- **Your objective**: From the entries, filter out every line that lacks "computer" and copy the rest.

[Collected data entries]
______________________________

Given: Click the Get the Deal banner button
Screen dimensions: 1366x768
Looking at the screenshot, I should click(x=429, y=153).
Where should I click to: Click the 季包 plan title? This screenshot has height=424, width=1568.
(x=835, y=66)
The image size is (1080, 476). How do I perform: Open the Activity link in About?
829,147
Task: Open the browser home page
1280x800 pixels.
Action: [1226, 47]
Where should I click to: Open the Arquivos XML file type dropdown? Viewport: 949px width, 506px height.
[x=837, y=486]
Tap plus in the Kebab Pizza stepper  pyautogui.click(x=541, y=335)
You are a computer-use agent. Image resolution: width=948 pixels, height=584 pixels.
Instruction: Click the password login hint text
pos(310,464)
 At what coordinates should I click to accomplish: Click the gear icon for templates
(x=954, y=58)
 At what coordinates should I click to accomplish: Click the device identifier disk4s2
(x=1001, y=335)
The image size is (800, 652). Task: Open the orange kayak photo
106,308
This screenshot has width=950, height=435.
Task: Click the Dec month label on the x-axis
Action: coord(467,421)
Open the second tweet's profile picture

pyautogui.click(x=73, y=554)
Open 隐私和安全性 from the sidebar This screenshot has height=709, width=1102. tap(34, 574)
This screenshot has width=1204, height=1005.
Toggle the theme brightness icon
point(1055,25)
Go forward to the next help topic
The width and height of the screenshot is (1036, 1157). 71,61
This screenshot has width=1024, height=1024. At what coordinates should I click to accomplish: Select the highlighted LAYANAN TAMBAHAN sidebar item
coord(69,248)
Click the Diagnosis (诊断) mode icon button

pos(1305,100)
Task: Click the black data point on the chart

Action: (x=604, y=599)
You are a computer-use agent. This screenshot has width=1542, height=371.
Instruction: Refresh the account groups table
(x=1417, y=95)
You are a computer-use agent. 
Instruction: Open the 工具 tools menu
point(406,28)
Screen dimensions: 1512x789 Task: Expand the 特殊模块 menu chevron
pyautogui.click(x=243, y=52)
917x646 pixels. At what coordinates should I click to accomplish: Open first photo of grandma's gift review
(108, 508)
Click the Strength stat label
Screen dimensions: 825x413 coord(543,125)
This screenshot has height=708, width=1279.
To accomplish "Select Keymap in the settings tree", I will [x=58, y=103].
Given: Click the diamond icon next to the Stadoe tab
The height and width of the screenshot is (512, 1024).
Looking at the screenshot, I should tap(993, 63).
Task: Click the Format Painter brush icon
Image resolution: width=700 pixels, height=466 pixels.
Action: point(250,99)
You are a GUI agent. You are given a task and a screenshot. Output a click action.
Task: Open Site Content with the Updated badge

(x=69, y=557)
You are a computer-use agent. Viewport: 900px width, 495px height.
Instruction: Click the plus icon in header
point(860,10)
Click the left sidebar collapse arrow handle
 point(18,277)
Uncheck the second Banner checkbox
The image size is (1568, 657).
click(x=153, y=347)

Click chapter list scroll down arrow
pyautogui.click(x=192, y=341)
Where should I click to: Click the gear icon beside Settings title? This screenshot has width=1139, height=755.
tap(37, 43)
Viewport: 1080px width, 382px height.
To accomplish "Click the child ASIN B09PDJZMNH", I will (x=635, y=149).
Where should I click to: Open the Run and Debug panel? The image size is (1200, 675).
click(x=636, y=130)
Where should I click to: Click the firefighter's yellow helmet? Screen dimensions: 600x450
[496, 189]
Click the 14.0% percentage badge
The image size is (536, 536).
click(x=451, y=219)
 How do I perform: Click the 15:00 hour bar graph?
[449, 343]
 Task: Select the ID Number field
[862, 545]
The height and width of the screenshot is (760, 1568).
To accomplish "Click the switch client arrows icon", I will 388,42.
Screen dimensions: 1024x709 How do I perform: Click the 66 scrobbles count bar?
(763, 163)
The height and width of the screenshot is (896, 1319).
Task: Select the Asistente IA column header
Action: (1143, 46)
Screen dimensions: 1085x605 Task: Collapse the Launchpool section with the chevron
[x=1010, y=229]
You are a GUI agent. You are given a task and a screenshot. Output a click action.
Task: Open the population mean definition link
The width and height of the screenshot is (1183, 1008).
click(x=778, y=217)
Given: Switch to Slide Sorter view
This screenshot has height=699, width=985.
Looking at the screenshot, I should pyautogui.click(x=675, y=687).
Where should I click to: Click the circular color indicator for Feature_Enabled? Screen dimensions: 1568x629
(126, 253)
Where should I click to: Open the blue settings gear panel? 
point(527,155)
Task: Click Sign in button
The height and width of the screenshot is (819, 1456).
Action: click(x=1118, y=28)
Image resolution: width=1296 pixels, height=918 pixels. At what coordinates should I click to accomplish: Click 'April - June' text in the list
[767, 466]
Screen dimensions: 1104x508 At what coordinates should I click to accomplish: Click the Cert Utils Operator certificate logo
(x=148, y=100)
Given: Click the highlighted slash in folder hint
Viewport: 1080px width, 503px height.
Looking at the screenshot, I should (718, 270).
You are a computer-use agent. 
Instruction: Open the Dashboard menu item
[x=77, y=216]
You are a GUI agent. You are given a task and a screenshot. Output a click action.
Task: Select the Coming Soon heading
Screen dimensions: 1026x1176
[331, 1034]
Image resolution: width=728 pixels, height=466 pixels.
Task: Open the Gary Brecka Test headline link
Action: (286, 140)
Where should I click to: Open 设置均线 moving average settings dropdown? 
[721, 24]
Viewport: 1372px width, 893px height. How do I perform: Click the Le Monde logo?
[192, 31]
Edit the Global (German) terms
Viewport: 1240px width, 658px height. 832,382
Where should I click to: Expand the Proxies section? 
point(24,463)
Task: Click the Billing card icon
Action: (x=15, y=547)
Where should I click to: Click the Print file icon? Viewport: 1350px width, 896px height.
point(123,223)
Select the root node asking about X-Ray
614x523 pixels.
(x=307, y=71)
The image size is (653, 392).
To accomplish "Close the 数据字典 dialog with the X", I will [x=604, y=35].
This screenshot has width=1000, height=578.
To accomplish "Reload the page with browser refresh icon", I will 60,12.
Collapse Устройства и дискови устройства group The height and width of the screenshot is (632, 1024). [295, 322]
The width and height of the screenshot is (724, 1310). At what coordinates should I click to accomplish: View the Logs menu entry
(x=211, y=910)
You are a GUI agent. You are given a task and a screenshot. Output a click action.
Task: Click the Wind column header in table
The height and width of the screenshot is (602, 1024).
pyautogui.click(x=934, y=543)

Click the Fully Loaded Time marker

______________________________

- **Written reply**:
You are a computer-use agent. Image resolution: width=948 pixels, height=584 pixels.
You are a computer-use agent. This screenshot has width=1542, height=371.
You are a computer-use agent. 
You are a computer-use agent. Viewport: 900px width, 495px height.
You are a computer-use agent. 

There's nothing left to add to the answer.